Ketiga sifat tersebut pada akhirnya jelas akan membawa banyak kehancuran dan mendatangkan penderitaan bagi mereka yang menjadi korban penindasan. Membuat suasana kehidupan orang lain dan sebuah masyarakat menjadi tidak tentram, kurang nyaman, dan penuh kekacauan. Pada zaman ini kesombongan dan ketakaburan sangat berkuasa dalam berbagai lini kehidupan bermasyarakat dan bernegara. Rakyat kecil tidak berdaya untuk melawan kesombongan politik, ekonomi, sosial dan hukum dari para penguasa yang aji mumpung dan mumpung aji. Senyampang atau selagi masih mempunyai jabatan serta kekuasaan, aji mumpung menggunakan segala kekuasaan yang di miliki tersebut untuk memenuhi dan memuaskan berbagai nafsu angkaranya.

Perilaku itulah yang kami rasa saat ini sedang menjangkiti kampus Unair ini.
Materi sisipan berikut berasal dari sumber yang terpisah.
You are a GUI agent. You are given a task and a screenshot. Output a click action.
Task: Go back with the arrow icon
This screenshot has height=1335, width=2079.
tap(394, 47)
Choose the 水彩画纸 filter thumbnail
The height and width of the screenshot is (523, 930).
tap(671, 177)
Dengan mengagungkan segenap kekuasaan Anda sebagai seorang dosen atau pejabat Unair, Bapak dan Ibu semua telah bertindak adigang, adigung dan adiguna. Tiada rasa belas kasihan telah menaikkan biaya pendidikan di Unair, sehingga semakin menutup peluang bagi orang-orang yang tak berpunya untuk berkuliah di Unair. Bahkan walaupun klaim bahwa Unair sedang mengalami kekurangan dana hingga detik ini pun masih belum terbukti kebenaranya, ternyata kebijakan kenaikan biaya kuliah yang sangat menyengsarkan rakyat tersebut tetap saja Anda teruskan.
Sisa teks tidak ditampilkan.